▶ **Your instructions**
Copy the data below verbatim, beginning at the line that contains "Given: Select the License和特性 tab" and ending after the line that contains "pyautogui.click(x=196, y=87)".

▶ **Provided data**
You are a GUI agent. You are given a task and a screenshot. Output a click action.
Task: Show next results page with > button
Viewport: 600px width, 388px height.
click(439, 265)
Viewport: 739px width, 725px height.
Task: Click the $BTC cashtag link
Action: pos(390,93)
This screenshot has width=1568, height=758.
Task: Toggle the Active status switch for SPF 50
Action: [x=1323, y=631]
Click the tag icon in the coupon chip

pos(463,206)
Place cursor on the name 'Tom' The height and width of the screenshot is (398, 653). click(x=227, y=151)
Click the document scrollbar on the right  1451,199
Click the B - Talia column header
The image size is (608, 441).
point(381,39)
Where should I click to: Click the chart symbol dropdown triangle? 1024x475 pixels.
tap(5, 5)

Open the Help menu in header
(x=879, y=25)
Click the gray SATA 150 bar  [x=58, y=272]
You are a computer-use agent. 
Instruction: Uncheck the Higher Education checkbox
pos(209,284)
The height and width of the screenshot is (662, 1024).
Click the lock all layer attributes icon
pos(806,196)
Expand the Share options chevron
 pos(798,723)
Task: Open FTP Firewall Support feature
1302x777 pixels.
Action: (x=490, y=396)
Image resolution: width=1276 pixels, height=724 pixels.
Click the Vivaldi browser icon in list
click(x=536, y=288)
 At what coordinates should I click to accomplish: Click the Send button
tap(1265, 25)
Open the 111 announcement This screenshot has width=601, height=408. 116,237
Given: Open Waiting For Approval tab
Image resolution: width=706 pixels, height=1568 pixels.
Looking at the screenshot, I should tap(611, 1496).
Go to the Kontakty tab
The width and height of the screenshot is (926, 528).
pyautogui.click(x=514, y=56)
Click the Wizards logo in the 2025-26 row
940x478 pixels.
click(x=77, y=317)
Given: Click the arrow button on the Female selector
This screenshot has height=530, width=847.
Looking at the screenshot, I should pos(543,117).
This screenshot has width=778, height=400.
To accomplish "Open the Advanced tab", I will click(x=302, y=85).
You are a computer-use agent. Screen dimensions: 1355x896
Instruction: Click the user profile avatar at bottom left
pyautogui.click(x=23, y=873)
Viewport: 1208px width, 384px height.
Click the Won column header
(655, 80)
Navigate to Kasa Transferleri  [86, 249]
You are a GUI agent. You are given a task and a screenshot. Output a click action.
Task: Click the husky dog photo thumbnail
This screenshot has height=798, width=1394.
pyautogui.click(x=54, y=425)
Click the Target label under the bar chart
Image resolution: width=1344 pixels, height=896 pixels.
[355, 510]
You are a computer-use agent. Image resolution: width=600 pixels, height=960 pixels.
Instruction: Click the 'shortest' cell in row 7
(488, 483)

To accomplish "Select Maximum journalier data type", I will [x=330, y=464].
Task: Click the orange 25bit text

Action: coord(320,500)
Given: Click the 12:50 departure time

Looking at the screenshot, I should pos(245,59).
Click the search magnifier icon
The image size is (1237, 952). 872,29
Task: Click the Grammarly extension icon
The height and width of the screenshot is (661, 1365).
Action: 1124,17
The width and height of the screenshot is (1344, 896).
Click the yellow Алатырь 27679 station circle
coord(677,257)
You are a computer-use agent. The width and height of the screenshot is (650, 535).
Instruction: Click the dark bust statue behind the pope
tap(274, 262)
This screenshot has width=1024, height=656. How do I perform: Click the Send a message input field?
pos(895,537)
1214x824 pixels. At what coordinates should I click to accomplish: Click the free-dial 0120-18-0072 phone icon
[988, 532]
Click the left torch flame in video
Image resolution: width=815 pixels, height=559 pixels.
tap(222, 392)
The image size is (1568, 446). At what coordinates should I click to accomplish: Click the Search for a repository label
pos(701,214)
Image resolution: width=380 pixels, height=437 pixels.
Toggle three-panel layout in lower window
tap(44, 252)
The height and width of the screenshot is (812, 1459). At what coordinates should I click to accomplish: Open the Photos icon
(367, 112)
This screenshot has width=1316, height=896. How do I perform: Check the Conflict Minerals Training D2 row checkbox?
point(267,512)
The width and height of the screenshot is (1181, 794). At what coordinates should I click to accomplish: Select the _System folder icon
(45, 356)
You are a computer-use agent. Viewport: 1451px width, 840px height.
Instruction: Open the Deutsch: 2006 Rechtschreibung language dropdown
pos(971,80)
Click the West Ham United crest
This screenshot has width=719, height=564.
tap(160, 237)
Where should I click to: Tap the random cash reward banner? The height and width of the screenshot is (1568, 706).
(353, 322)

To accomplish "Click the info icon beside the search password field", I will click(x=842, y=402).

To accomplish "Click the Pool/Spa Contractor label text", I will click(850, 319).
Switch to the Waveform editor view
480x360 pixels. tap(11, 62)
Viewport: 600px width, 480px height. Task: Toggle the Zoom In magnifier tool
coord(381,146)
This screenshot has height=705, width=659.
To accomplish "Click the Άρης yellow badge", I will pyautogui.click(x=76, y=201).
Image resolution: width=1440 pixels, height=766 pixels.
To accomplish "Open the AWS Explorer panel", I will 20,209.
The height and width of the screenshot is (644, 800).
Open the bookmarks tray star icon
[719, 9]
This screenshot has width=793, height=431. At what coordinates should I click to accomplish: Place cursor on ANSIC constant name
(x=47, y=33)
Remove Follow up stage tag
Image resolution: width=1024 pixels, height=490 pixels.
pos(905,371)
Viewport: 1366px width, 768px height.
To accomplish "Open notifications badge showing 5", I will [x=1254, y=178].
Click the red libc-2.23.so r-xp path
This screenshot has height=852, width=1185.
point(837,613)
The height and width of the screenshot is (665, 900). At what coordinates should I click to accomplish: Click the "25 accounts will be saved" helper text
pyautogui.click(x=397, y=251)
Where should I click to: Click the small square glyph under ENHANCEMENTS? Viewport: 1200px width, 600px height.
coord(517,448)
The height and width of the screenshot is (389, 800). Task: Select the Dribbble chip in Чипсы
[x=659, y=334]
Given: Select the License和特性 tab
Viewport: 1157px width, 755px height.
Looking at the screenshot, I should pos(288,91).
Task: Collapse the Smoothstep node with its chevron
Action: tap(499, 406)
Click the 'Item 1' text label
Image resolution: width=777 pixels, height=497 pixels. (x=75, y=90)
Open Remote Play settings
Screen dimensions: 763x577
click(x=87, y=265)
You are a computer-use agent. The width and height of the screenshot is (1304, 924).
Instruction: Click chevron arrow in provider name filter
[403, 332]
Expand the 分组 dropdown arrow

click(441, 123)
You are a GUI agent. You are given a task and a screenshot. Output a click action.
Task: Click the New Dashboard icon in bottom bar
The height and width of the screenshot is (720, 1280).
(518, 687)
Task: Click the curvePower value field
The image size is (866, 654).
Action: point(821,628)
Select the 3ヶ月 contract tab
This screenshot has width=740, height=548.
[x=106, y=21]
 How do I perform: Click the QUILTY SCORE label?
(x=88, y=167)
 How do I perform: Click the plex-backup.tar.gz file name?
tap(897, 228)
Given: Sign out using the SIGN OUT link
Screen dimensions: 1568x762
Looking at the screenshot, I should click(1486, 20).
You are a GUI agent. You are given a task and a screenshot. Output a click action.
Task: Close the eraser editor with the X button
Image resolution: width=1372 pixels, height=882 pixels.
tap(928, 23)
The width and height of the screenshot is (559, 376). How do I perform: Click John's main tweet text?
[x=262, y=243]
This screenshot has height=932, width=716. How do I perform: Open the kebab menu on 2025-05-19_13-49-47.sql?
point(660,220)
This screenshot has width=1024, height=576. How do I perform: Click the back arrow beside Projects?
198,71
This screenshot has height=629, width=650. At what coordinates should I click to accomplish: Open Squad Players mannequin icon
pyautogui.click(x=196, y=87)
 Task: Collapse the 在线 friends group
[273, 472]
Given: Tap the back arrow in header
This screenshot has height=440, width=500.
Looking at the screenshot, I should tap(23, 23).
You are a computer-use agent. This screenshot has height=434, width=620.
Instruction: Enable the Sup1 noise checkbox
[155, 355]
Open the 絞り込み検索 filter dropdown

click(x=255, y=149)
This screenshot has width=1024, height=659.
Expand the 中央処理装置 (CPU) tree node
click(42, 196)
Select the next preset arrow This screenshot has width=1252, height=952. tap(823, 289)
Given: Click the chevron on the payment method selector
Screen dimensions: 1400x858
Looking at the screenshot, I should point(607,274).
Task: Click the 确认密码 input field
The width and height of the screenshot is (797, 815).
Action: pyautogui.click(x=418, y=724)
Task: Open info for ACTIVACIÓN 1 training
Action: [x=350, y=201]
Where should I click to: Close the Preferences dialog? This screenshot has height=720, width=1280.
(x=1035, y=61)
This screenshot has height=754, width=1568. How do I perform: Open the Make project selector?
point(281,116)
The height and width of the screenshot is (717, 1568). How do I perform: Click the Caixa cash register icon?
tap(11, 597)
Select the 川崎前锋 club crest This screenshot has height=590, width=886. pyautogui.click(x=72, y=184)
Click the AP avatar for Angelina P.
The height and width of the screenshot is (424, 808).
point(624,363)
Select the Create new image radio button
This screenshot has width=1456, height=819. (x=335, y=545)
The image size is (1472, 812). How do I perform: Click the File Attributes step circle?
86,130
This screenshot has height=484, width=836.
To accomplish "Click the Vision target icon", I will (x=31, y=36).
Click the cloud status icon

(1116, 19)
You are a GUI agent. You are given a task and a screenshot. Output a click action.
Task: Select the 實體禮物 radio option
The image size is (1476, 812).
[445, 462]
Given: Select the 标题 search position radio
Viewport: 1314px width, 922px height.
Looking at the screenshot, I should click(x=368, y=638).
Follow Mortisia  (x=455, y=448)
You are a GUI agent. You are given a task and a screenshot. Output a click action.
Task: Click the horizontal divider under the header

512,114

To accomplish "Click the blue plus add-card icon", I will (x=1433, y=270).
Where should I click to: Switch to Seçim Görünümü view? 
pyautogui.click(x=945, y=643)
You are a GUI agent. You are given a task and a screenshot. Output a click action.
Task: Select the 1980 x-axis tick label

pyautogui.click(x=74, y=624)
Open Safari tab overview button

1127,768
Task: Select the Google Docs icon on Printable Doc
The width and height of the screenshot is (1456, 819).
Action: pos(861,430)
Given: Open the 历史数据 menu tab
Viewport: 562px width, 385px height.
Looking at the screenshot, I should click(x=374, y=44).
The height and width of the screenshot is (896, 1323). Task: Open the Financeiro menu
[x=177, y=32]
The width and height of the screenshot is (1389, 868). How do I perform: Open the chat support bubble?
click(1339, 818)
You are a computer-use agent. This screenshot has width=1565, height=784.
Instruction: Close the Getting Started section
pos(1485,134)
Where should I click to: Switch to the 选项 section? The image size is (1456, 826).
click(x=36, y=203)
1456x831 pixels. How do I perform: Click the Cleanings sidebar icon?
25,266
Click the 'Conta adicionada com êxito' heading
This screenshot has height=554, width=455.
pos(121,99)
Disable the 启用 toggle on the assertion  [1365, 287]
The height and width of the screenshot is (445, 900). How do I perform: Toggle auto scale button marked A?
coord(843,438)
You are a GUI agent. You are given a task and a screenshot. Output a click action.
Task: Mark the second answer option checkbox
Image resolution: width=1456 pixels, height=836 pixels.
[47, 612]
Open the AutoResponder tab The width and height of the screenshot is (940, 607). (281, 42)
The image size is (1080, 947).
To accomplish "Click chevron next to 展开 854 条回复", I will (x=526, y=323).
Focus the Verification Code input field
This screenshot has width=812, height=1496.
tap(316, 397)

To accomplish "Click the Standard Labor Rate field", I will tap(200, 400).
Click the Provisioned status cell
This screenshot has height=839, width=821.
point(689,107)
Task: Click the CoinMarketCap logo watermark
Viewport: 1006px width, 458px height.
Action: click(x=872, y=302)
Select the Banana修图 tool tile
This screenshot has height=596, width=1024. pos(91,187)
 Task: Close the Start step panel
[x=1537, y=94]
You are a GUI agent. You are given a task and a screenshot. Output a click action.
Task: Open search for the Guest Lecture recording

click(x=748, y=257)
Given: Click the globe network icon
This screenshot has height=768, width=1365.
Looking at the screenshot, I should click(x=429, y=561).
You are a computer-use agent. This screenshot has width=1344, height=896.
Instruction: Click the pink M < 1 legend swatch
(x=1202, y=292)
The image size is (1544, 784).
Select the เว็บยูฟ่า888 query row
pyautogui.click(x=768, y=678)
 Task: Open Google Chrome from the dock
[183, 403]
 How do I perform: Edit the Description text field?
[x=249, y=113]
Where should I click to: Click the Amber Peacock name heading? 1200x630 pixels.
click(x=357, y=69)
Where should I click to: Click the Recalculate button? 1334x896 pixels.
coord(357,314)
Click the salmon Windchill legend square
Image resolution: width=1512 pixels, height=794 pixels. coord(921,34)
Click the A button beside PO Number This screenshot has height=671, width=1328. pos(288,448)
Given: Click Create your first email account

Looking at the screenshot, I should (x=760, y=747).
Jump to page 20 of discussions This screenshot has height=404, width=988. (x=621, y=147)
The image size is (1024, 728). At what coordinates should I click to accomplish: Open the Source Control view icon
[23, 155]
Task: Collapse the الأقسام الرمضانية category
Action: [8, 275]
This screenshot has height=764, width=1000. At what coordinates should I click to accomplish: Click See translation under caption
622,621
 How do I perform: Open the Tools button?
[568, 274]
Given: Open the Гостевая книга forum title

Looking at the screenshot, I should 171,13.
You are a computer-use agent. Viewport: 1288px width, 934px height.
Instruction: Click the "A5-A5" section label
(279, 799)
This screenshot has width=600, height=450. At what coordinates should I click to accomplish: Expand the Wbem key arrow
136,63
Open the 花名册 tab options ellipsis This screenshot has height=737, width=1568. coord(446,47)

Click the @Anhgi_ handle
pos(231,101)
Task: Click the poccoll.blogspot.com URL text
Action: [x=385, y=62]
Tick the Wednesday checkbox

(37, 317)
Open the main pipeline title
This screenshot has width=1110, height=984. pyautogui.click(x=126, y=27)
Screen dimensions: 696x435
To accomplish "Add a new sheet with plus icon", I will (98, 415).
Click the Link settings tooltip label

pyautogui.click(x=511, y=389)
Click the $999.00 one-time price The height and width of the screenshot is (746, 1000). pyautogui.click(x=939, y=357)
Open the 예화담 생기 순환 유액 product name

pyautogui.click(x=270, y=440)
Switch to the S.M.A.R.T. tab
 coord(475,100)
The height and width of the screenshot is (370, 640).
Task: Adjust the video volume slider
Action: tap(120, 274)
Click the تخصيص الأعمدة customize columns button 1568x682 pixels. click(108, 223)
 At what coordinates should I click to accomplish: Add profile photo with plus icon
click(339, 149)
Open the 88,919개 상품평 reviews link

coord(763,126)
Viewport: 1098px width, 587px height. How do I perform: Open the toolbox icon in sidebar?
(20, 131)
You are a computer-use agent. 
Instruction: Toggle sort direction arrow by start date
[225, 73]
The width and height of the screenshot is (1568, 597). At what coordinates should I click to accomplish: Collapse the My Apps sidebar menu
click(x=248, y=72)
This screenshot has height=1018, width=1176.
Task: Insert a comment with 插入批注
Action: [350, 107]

▶ **Response for this exercise**
Given: Select the License和特性 tab
Viewport: 1157px width, 755px height.
Looking at the screenshot, I should pos(288,91).
Task: Collapse the Smoothstep node with its chevron
Action: tap(499, 406)
Click the 'Item 1' text label
Image resolution: width=777 pixels, height=497 pixels. (x=75, y=90)
Open Remote Play settings
Screen dimensions: 763x577
click(x=87, y=265)
You are a computer-use agent. The width and height of the screenshot is (1304, 924).
Instruction: Click chevron arrow in provider name filter
[403, 332]
Expand the 分组 dropdown arrow

click(441, 123)
You are a GUI agent. You are given a task and a screenshot. Output a click action.
Task: Click the New Dashboard icon in bottom bar
The height and width of the screenshot is (720, 1280).
(518, 687)
Task: Click the curvePower value field
The image size is (866, 654).
Action: point(821,628)
Select the 3ヶ月 contract tab
This screenshot has width=740, height=548.
[x=106, y=21]
 How do I perform: Click the QUILTY SCORE label?
(x=88, y=167)
 How do I perform: Click the plex-backup.tar.gz file name?
tap(897, 228)
Given: Sign out using the SIGN OUT link
Screen dimensions: 1568x762
Looking at the screenshot, I should click(1486, 20).
You are a GUI agent. You are given a task and a screenshot. Output a click action.
Task: Close the eraser editor with the X button
Image resolution: width=1372 pixels, height=882 pixels.
tap(928, 23)
The width and height of the screenshot is (559, 376). How do I perform: Click John's main tweet text?
[x=262, y=243]
This screenshot has height=932, width=716. How do I perform: Open the kebab menu on 2025-05-19_13-49-47.sql?
point(660,220)
This screenshot has width=1024, height=576. How do I perform: Click the back arrow beside Projects?
198,71
This screenshot has height=629, width=650. At what coordinates should I click to accomplish: Open Squad Players mannequin icon
pyautogui.click(x=196, y=87)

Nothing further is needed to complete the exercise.